Source extract>
--- Start ---

For fun and profit I did a test how well my chess-program behaves and improves if I let it use more threads.
Well, not so good.
In fact: it plays best with only 1 thread.
Now a while ago I noticed that it was not always using all cores but it is always using at least one. I figured: any other running thread should help the search of the "primary" search-thread because of their updates to the transposition table. So when adding more threads, the tt hit rate should increase.
To measure is to know:
What I've learned: with more threads, the average amount of cpu time used per thread decreases. But also: with more threads, the average hit ratio of the transposition table does not increase linearly, far from it.
Question: how does the tt behave on other multithreaded programs? What should I expect?
To me that seems to indicate that your parallel search algorithm is incorrect, causing most threads to be idle (or waiting for something) most of the time. It does not seem related to TT usage at all.
Sven Schüle wrote:To me that seems to indicate that your parallel search algorithm is incorrect, causing most threads to be idle (or waiting for something) most of the time. It does not seem related to TT usage at all.
Just to verify I removed all locking from the TT. Of course that can give a couple of incorrect results but just to see how it affects the threading. Result? Exact(+/-) same graph.
My threading search alg. is: when going through a list of moves, I check each time if there's a thread-slot free. If so, then that move is searched in a thread, if not: in the current thread.
I can't think of an other way to do this?
Sven Schüle wrote:To me that seems to indicate that your parallel search algorithm is incorrect, causing most threads to be idle (or waiting for something) most of the time. It does not seem related to TT usage at all.
Just to verify I removed all locking from the TT. Of course that can give a couple of incorrect results but just to see how it affects the threading. Result? Exact(+/-) same graph.
My threading search alg. is: when going through a list of moves, I check each time if there's a thread-slot free. If so, then that move is searched in a thread, if not: in the current thread.
I can't think of an other way to do this?
I don't know your current program (I only knew the previous Java program), so I can't tell what you could do better. But if the CPU usage ratio decreases to much less than 50% with 8 or more cores then more than half of your computing resources are "idle" on average.
Sven Schüle wrote:To me that seems to indicate that your parallel search algorithm is incorrect, causing most threads to be idle (or waiting for something) most of the time. It does not seem related to TT usage at all.

--- End ---

Task> Reproduce the passage of the chess-threading thread above from "To measure is" up to and including "far from it.".

Dataset rows>
--- Start ---

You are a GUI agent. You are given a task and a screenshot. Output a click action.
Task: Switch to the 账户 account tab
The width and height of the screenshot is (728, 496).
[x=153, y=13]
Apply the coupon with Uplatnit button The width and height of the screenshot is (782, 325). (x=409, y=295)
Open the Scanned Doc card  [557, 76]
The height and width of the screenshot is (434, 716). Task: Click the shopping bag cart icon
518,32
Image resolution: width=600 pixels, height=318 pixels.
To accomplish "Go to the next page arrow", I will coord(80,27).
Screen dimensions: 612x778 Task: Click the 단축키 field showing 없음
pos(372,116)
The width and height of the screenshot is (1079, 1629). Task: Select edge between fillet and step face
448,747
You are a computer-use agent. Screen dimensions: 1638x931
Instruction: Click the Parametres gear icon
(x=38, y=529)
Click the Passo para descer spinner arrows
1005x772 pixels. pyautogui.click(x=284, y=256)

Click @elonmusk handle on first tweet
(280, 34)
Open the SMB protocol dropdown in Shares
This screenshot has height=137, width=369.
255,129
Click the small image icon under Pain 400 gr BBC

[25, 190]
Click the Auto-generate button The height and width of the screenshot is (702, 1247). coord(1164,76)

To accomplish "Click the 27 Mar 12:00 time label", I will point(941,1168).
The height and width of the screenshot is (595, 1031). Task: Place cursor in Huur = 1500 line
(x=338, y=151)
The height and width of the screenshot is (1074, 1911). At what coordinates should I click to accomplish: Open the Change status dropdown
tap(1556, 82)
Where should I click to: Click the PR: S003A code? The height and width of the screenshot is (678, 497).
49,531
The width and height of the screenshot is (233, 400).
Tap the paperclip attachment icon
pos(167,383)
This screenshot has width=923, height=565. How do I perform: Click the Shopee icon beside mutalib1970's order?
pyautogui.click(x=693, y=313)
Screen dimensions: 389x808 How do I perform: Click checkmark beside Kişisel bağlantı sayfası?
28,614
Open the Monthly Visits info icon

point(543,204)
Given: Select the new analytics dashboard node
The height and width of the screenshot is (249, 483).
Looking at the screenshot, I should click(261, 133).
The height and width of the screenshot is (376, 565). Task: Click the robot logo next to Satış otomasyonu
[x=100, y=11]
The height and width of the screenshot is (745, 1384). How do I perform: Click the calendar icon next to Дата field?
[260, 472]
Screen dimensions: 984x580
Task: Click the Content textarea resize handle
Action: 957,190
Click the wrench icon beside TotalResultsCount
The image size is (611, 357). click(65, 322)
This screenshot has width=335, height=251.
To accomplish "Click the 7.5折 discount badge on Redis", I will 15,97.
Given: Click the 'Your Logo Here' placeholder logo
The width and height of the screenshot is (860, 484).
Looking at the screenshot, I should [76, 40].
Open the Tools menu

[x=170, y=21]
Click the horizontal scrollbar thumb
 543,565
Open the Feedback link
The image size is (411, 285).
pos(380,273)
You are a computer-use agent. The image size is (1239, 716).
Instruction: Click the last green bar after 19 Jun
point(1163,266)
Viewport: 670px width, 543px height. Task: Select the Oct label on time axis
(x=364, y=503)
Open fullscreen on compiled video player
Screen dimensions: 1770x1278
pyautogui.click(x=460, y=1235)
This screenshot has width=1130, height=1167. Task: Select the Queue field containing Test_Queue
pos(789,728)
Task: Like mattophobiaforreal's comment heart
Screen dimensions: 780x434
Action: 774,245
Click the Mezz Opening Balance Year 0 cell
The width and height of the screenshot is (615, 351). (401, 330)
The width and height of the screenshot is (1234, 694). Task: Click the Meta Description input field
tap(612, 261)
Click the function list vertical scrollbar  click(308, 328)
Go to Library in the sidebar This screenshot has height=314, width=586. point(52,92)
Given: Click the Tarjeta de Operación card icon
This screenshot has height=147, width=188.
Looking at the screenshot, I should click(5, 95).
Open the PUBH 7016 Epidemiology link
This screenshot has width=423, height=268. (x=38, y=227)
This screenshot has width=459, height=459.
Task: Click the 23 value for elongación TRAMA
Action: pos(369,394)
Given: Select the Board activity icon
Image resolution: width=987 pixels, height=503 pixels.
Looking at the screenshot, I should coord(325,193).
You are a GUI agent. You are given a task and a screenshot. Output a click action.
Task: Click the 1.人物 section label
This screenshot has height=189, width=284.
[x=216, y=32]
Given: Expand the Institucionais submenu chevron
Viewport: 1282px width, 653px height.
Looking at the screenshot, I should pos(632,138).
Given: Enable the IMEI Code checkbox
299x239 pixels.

--- End ---

Correct answer>
To measure is to know:
What I've learned: with more threads, the average amount of cpu time used per thread decreases. But also: with more threads, the average hit ratio of the transposition table does not increase linearly, far from it.